Figure 2.

(a) An illustration of the single-molecule DNA curtain assay used to observe RecBCD-roadblock collisions. Individual DNA molecules are tethered to a fluid lipid bilayer via a biotin-streptavidin interaction and organized at nanofabricated chrome barriers. RecBCD is loaded at the free DNA ends and fluorescent RNA polymerase (RNAP) is deposited on the native promoters along the DNA. The DNA is visualized by YOYO1, an intercalating fluorescent dye that does not interfere with RecBCD activity. The reaction is initiated by supplementing the flow buffer with ATP. As the DNA is degraded by RecBCD helicase/nuclease activity, the time-dependent decrease in DNA length serves as readout of RecBCD translocation. (b) Kymographs of RecBCD pushing and evicting RNAP holoenzyme and elongation complexes (ECs) from DNA. In all kymographs, the tethered end of the DNA is at the top, the free end is at the bottom, and buffer flow is from top to bottom.
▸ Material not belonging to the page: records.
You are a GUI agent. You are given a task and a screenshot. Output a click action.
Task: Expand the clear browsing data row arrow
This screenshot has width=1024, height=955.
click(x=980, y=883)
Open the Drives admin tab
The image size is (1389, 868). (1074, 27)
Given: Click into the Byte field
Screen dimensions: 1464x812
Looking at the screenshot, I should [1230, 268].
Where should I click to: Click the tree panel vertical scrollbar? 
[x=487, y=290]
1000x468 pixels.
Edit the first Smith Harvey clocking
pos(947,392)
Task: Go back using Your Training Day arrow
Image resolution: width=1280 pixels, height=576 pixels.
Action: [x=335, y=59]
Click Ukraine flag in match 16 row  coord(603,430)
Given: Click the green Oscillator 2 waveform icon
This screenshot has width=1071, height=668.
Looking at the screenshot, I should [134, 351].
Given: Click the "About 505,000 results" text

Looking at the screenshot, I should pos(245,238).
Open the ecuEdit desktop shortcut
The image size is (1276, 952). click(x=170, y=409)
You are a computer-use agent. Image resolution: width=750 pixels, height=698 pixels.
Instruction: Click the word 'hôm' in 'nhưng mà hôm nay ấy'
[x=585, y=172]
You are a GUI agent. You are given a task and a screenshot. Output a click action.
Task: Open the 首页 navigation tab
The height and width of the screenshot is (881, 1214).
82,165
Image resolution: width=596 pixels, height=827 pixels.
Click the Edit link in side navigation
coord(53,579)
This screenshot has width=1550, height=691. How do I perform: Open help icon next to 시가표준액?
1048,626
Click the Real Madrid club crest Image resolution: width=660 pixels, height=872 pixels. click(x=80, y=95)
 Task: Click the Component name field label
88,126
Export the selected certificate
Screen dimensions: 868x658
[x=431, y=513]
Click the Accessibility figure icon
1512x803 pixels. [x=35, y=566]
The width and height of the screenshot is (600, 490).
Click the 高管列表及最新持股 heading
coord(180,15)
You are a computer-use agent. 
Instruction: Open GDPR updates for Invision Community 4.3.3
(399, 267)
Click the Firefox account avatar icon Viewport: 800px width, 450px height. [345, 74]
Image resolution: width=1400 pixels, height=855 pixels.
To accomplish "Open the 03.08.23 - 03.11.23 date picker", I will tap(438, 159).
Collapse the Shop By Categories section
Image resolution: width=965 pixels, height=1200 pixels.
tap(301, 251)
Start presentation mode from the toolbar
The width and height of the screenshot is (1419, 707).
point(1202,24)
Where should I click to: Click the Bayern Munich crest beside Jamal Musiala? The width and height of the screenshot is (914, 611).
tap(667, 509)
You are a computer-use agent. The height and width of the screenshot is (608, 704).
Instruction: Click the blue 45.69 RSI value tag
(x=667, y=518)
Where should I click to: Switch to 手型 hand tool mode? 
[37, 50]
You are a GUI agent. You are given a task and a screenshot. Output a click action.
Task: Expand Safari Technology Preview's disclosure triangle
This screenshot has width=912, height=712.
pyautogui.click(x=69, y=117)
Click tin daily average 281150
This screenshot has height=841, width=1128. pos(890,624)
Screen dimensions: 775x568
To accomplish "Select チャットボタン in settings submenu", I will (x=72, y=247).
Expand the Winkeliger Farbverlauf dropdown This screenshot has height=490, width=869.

RecBCD is able to efficiently push and eventually displace RNAP holoenzyme (top panel ), transcribing ECs (bottom panel ). (c) A scatter plot of pre- and postcollision RecBCD velocities. The red line is a fit to the data with a slope of 1.0. RecBCD does not change velocity upon collision with RNAP. (d ) A transition-state ejection model for roadblock displacement by RecBCD. Most roadblocks are displaced from RecBCD as they are pushed from one nonspecific DNA site to the next. Translocating RecBCD initially displaces the protein roadblock from a high-affinity specific site (S). The roadblock must pass through a much more weakly bound intermediate state (T) as it is pushed from one site to the next, followed by re-equilibration as a DNA-bound nonspecific complex (N). Subsequent steps by RecBCD continue to push the protein roadblocks from one nonspecific site to the next, until the proteins are eventually evicted from the DNA.